Complexity Thinking in Healthcare Associated infections (HCAI)

Dr Mike Simmons

Mrs Sharon Daniel


Hywel Dda University Health Board


Hywel Dda University Health Board (HDUHB) acknowledged that infection in our elderly population arriving from primary to secondary care is a major concern with exponential numbers of Escherichia coli (E. coli) bacteraemia by the end of 2013.


They agreed to take a complexity approach to solving and set a target of reducing E. coli bacteraemia as a common patient focused endpoint.


Initiatives to be tested by two competing rules:

  • First do no harm; and

  • Second, seek and take the positive action.


Quality Interventions Introduced

  • Enhanced laboratory reporting: educating to “nudge” requesting clinicians towards evidence based infection management.

  • End user engagement in education sessions for GPs, secondary care, nursing and residential homes, frailty, diabetic, incontinence and other specialist services.

  • Social media engagement as well as more direct targeted work with local population.



Outputs Observed

Fall in urine submissions (approx 12,000 per year) across HDUHB but primary loss is in negative samples: quality improvement through education of service users in when it is appropriate to send urine samples – positive samples continue at similar number per month.


E. coli bacteraemia rate plateau by end of 2015 and was maintained to end April 2016 but more recently has seen a further increase.


However, review of positive blood cultures across Wales shows a possible plateau now developing in the Hywel Dda population while other health board areas may be approaching the levels formerly only seen in Hywel Dda.


This Project Supports Prudent Healthcare

  • Goal one is, “First do no harm,” which is fundamental to Prudent principles.

  • We have engaged in public with focus groups, readers panel, monthly public facing publication, blogging (http://phw.org.uk ) and Twitter.

  • We are seeking to educate the use of nationally agreed approaches through education of teams in primary and secondary care to ensure a consistent, quality based approach to infection management.


Anticipated Benefits

  • Increased understanding of the infection management needs of patients in primary care.

  • An increasingly knowledgeable patient population.

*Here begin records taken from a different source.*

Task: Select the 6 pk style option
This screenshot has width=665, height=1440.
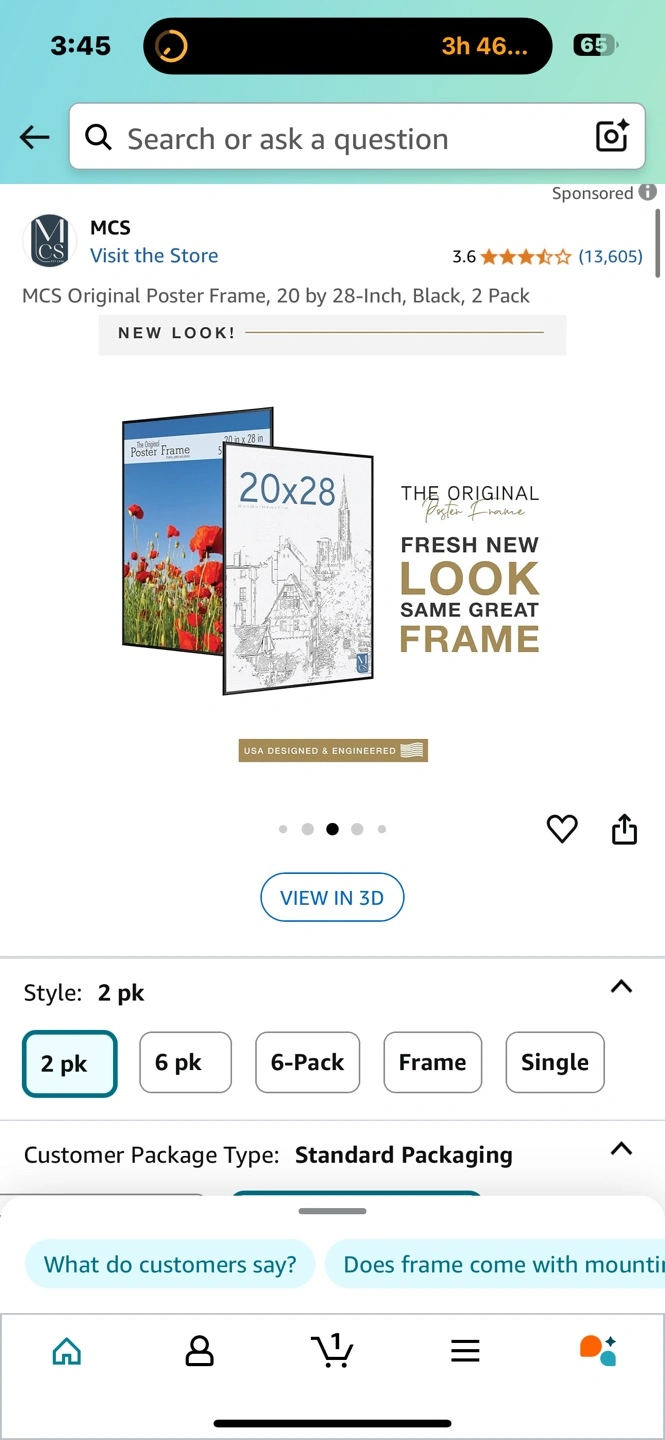Action: pyautogui.click(x=186, y=1062)
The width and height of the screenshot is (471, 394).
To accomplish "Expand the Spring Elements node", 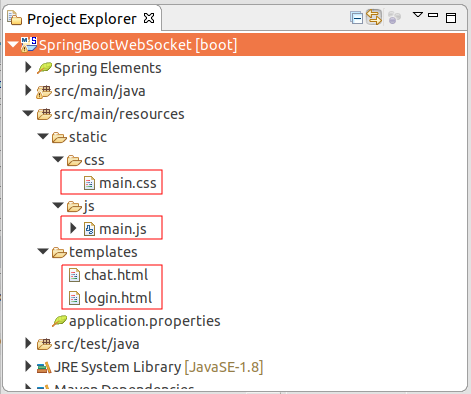I will (x=28, y=67).
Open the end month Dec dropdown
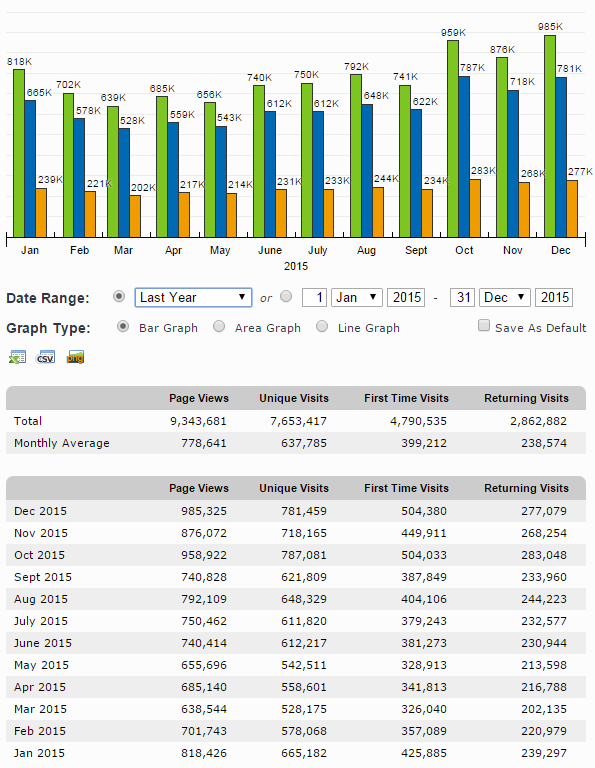 click(x=505, y=297)
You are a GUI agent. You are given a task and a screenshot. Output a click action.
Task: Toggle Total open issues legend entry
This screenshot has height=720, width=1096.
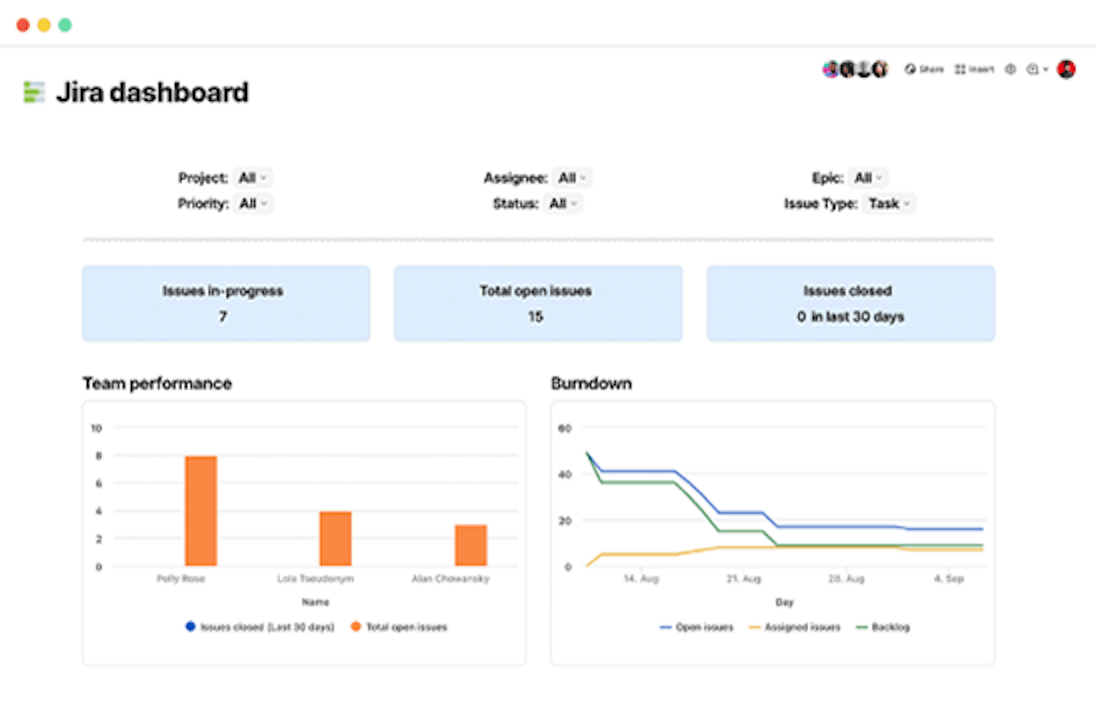[x=398, y=627]
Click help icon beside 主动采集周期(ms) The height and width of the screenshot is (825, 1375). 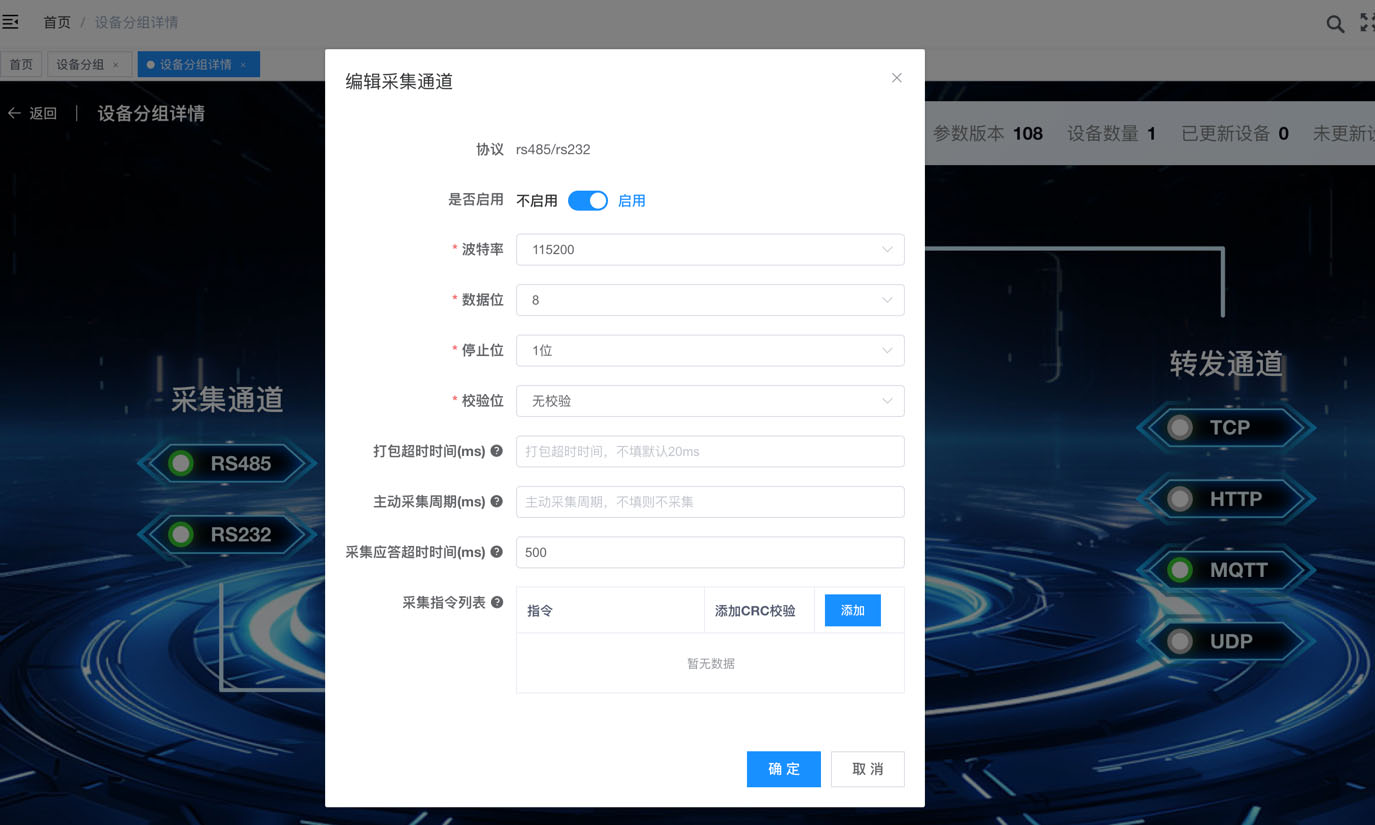tap(496, 502)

  • Reduction in all aspects of infection through better management and reduction in E. coli bacteraemia as a surrogate marker of all infection but also seeing other infections decline. However, other markers are being reviewed as discussed and may prove a better marker of “all infections”.

  • Empowerment of all staff in the understanding and management of all aspects of infection.

  • Reduction in waste of NHS resources through more appropriate sampling practices and reduction in antimicrobial prescribing.